Edge of Madness is a 2002 drama film based on the short story A Wilderness Station, written by Alice Munro.[1] The Canadian film stars Brendan Fehr, Caroline Dhavernas, and Corey Sevier. Written by Charles K. Pitts and Anne Wheeler the film is based on the life of a young women (Annie) who confesses to the murder of her husband.  Annie is selected out of an orphanage to be a part of an arranged marriage and to be a house wife at a homestead.  After countless rapes and times of abuse, George the brother of Simon (Annie's husband), murders Simon.  As the story progresses, Annie confesses to this murder and her life and liberty are put into question.

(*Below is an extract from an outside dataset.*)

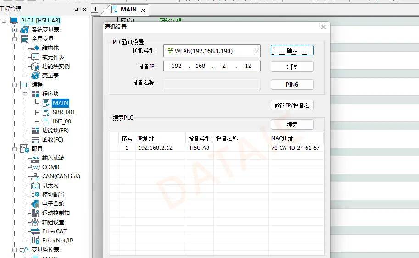Select the CAN(CANLink) network icon
Image resolution: width=419 pixels, height=258 pixels.
[x=35, y=176]
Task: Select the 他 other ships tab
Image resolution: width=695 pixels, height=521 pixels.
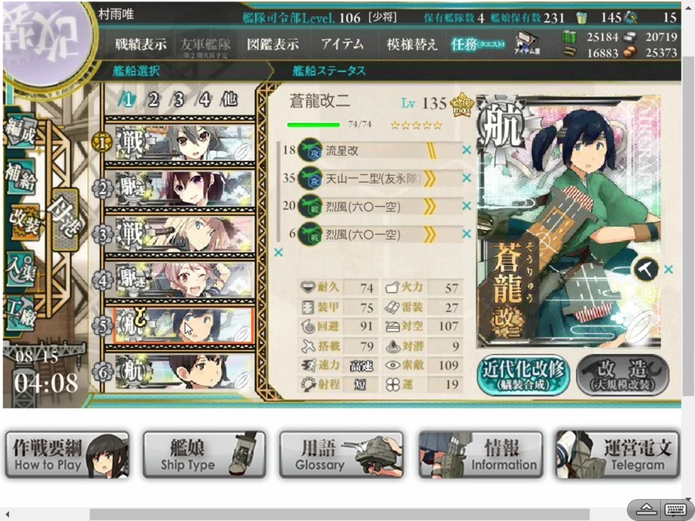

The movie has not received any specific awards, but Anne Wheeler was awarded the DGC Lifetime Award at the 2016 Directors Guild Canada Awards.  Her awards stemmed from her achievements from films such as Better Than Chocolate, Edge of Madness, and Chi.

Plot
Annie Herron is abused by her husband, Simon, whilst his brother, George, was seemingly helpless to intervene. The film hits an interesting twist when Simon is murdered. Annie is convinced that she is the murderer, even as she gets herself admitted to the gaol in the Fort.

In 1851, Annie is living in an orphanage and is put into an arranged marriage to Simon, who takes her to a homestead which is still being built. He puts her to work cooking and cleaning for him and his brother, George. At night, Simon expects Annie to submit to his rough sexual advances, even raping her several times. George tries to talk to Simon about treating Annie better, but his pleas fall on deaf ears. Simon becomes ever more brutal towards Annie, even beating her while he's in a drunken rage.

Meanwhile, George himself is interested in pursuing Annie, which puts her into emotional turmoil.
Simon's murder culminates these events, with Annie being locked up in the gaol, while a Detective, Henry Mullen, investigates.

Through flashbacks, we learn that George, distraught from witnessing how his brother treated Annie, kills Simon by hitting him in the back with an axe. He brings Simon's body back to the homestead, telling Annie that a tree branch had fallen on him. Annie, by this time, had been driven mad from the beatings and rapes Simon had forced upon her. She hits Simon posthumously on the head with a rock. She and George consummate their feelings. Days later, she admits herself to the gaol, while George has fled the homestead to stay with a neighboring family. After reading the unsent letter from Annie and learning of her abused life, Henry decides to dismiss the investigation of the death of Simon, and let Annie and George live their lives. Henry tells Annie that Sadie is dead, and they share a painful moment and hug each other.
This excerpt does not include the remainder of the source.